In a recent interview at their Nairobi offices, software engineer Andrew Kinai says one of the key partnerships involves corroboration with Hello Tractors, an Uber-like application that links tractor owners in different parts of the country with smallholder farmers.
Together with Hello Tractor’s developers, Kinai says the partnership will apply several technologies including the Watson Decision Platform for Agriculture, Blockchain, the Internet of Things (IoT) and IBM Cloud.
“The magic behind the idea is what we call an agriculture digital wallet, a blockchain-enabled and AI-based decision support platform that enables capturing, tracking, and instant sharing of data, while creating end-to-end trust and transparency for all the parties involved across the agribusiness value chain,” said Kinai.
When operational, the system will help farmers predict crop yields by using satellite-enabled remote sensing data and Internet of Things.
Kinai says data from tractors will be incorporated into the app to help small farmers know when to cultivate, the quality of their farm cultivation, what to plant, and what fertiliser to use.

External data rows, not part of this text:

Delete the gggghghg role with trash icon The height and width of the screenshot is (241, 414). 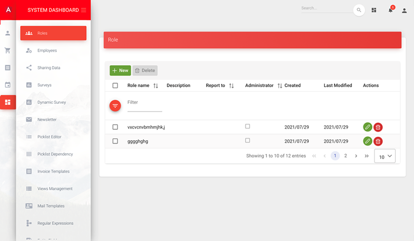(378, 141)
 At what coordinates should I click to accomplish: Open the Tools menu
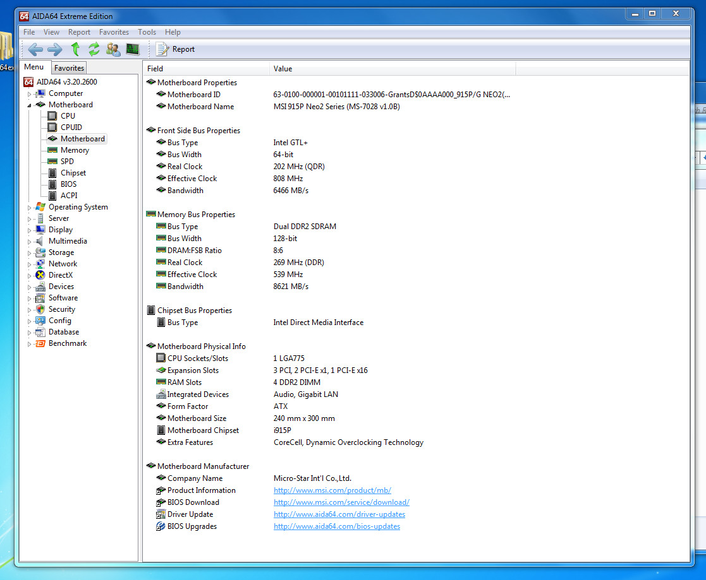pyautogui.click(x=147, y=32)
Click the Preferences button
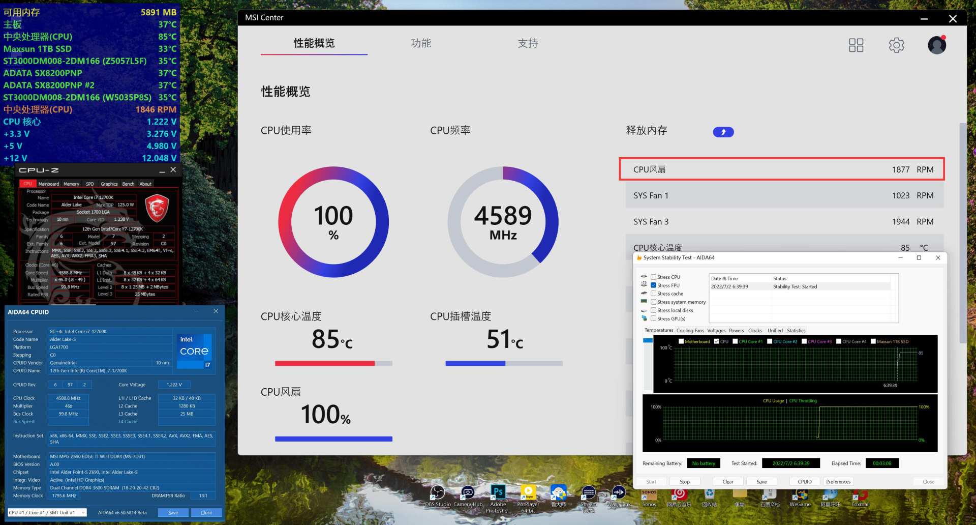 (838, 482)
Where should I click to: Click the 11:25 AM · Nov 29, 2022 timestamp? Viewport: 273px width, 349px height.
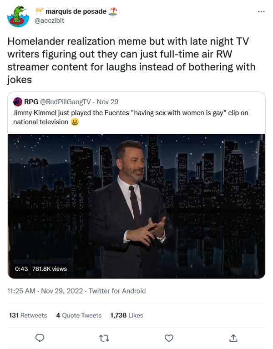[45, 291]
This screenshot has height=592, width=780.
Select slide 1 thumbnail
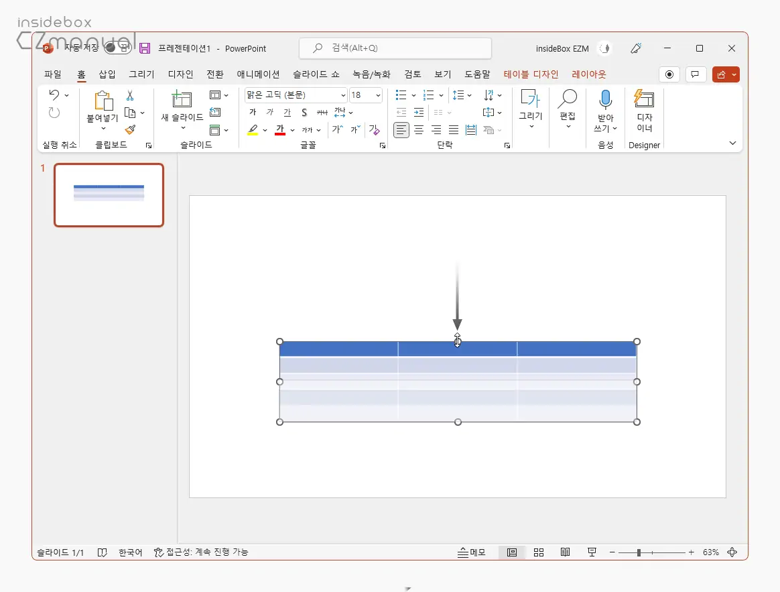[x=109, y=195]
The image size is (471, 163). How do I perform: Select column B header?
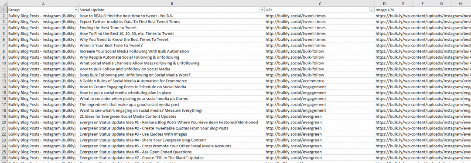point(172,3)
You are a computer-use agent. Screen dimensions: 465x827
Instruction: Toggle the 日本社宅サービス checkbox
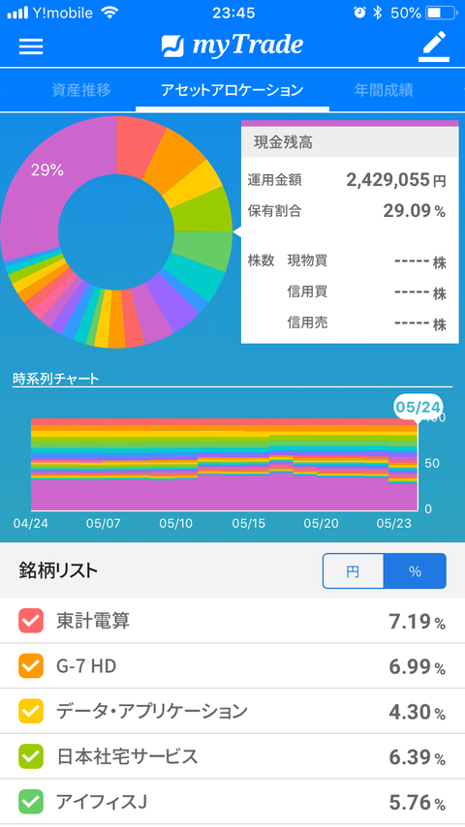(x=31, y=757)
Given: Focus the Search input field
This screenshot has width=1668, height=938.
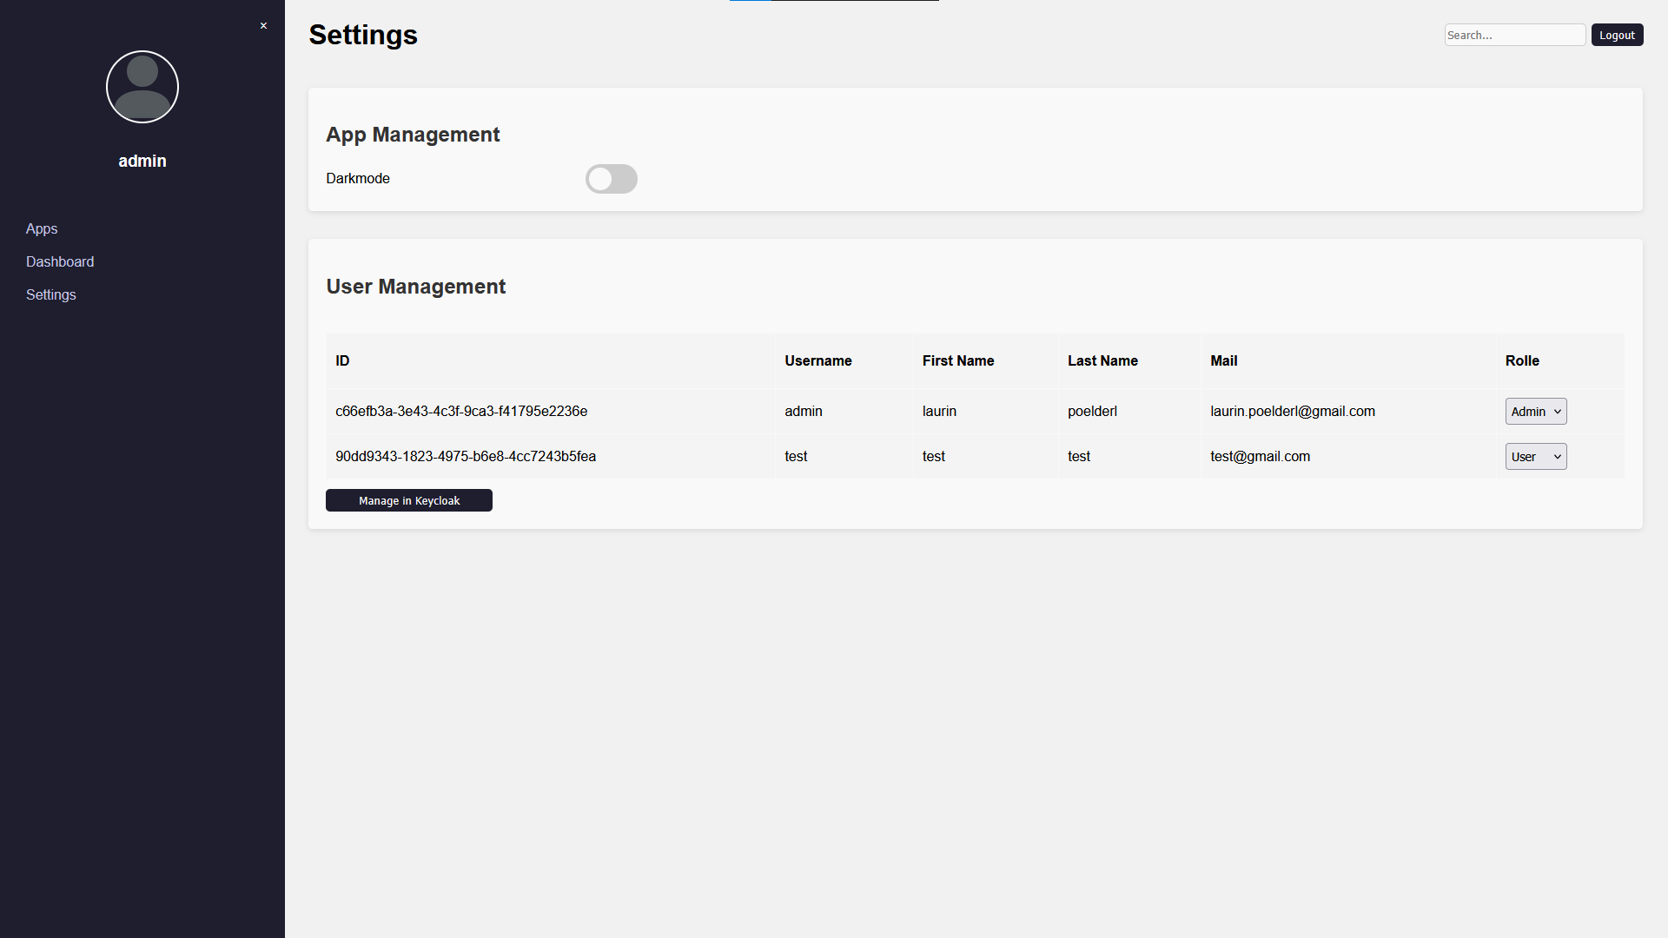Looking at the screenshot, I should pos(1514,35).
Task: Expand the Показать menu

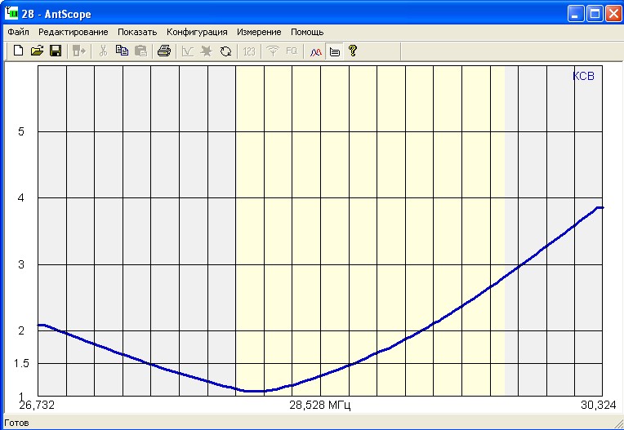Action: point(136,32)
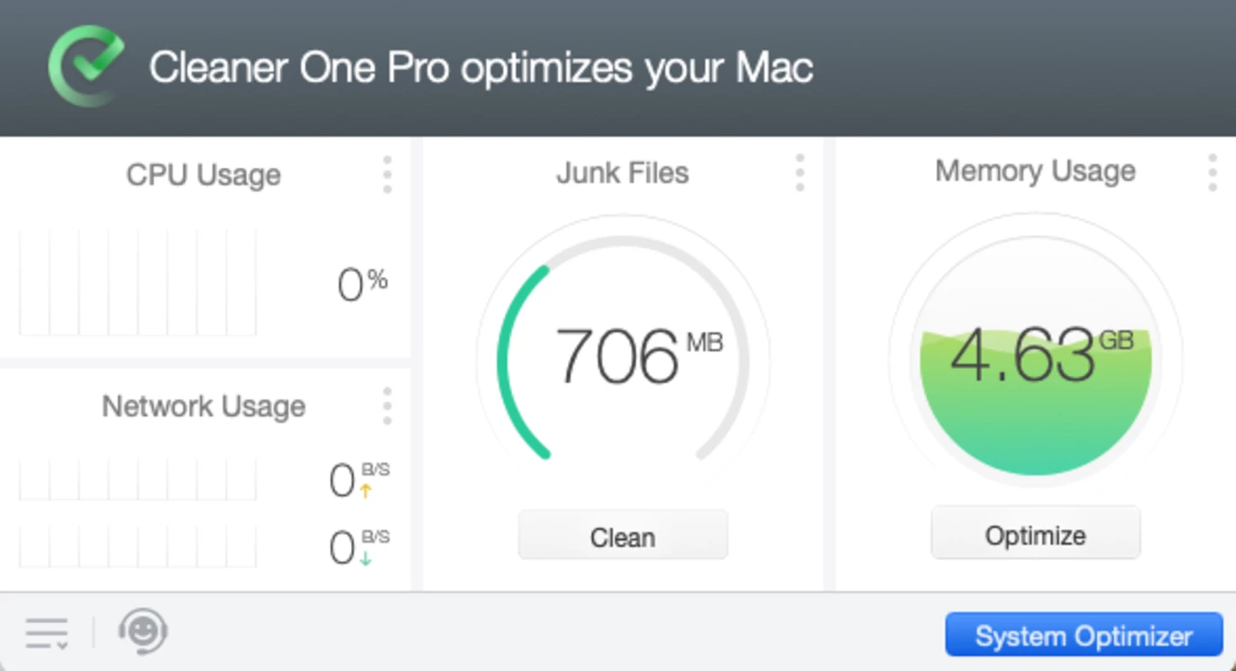Click the CPU usage history graph

point(138,282)
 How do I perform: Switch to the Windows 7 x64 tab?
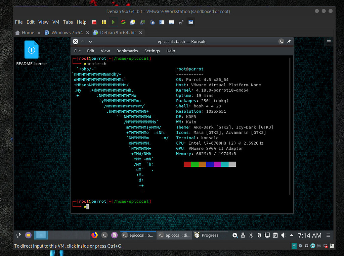[67, 33]
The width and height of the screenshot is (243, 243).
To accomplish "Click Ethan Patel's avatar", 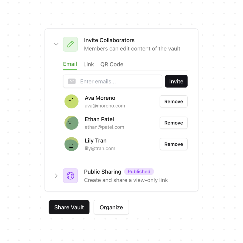I will pos(71,123).
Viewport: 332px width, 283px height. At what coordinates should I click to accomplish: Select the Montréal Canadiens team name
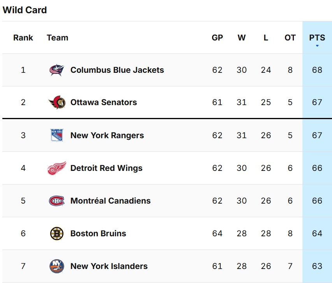coord(111,201)
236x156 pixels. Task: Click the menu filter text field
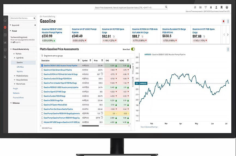tap(22, 18)
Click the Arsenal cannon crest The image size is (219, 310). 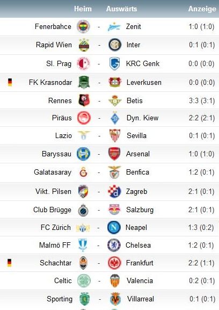tap(114, 154)
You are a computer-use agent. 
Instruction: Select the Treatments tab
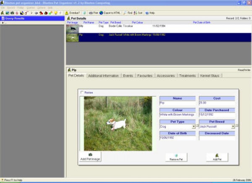[x=187, y=76]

In the future, he adds, IBM AgroPad technology developed at the firm’s lab in Brazil will also be incorporated to determine soil quality.
IBM’s agriculture interventions will not only be a boost to farmers but to tractor owners as well. Kinai says fleet owners will be able to view and manage tractor utilisation and predictive maintenance.
“The system will forecast future tractor utilisations based on history, real-time weather data and remote sensing satellite data. Using a five-star rating system, tractor operators will be ranked and utilised based on their training in different areas such as plowing, deep ripping, harrowing, fertilising,” he says.
In addition, historical data collected from the tractors will open up financing opportunities for maintenance and buying new tractors and other implements.
Rather than use a mobile system, the tractor tracking system uses satellite technology, which is less problematic in terms of connectivity.
Instead of having farmers use the app directly, the system will utilise community-based agents who will book the tractors on their behalf.
“Initially, Hello Tractor tried to take reservations via SMS, but the farmers didn’t like to transact large amounts of money via SMS and this is how the agent model was developed,” says Kinai.
According to Kinai, the same value chain will help tractor dealers improve tractor repair and servicing, after-sales support, spare part inventory planning and credit administration.
In the next phase of the project, IBM researchers and Hello Tractor engineers will try to use machine learning with image recognition to predict the quality of cultivation.
In the end, such remote sensing data combined with weather data could be used to predict the next harvest and thus boost food security.
Apart from Kenya and Nigeria, plans are underway to expand the platform to Mozambique, Senegal, Tanzania, Pakistan and Bangladesh.